Given task. Change every "screenshot" in the items below to "screen capture", keeping all other text the same and leaving out the pictures.

Supplied material.

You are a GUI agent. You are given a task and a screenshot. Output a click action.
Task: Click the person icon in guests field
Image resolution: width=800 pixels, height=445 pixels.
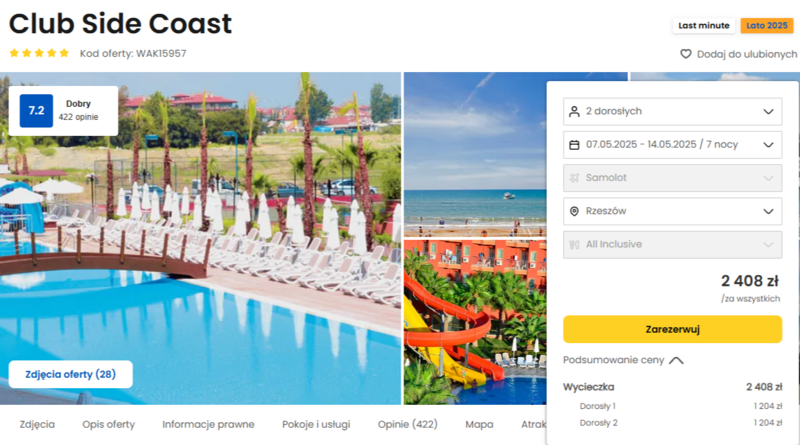(x=574, y=111)
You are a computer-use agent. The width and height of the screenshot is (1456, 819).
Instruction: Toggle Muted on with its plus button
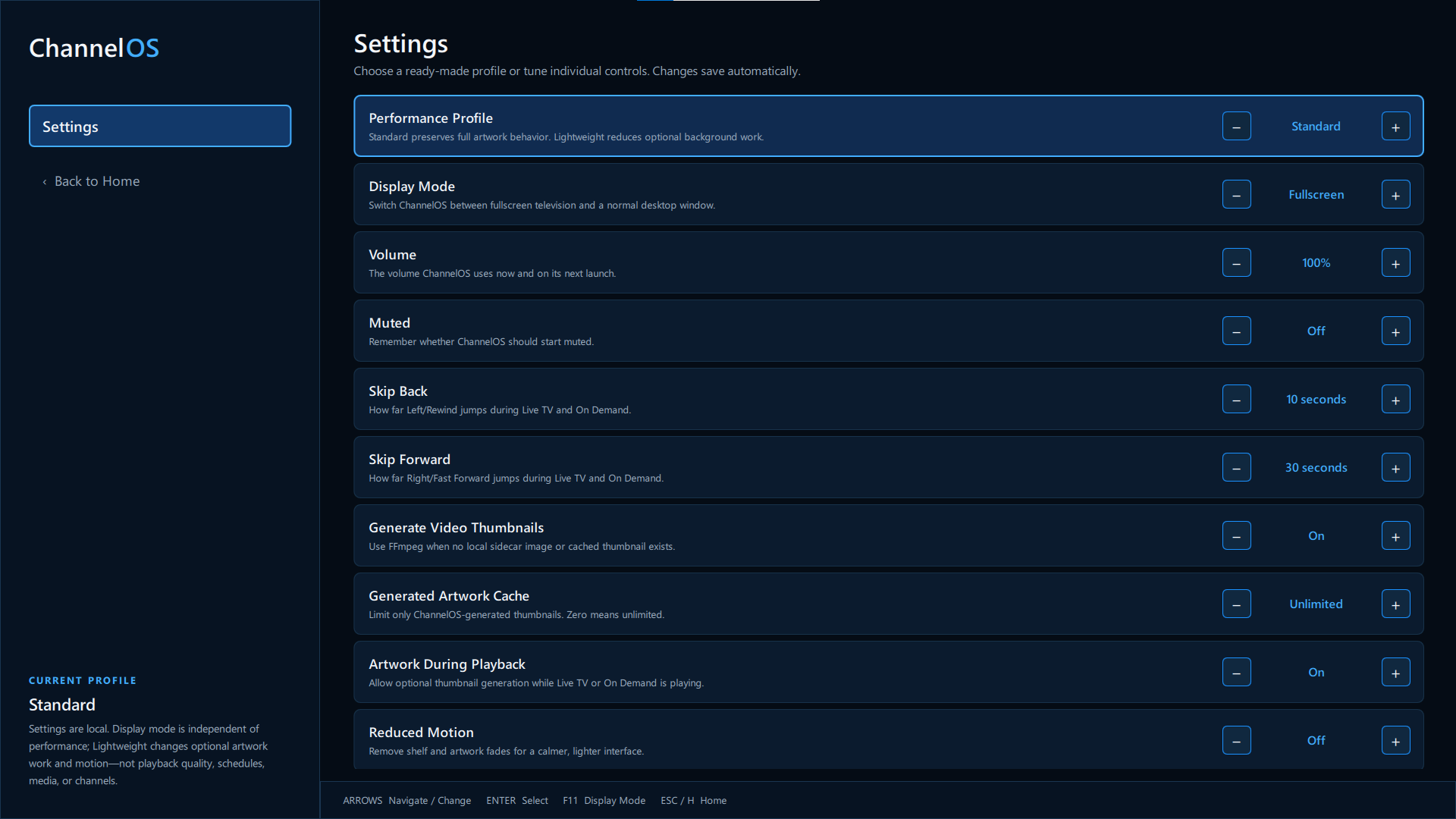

Task solution.
You are a GUI agent. You are given a task and a screen capture. Output a click action.
Task: Click the person icon in guests field
Image resolution: width=800 pixels, height=445 pixels.
(x=574, y=111)
You are a computer-use agent. The width and height of the screen capture is (1456, 819).
Instruction: Toggle Muted on with its plus button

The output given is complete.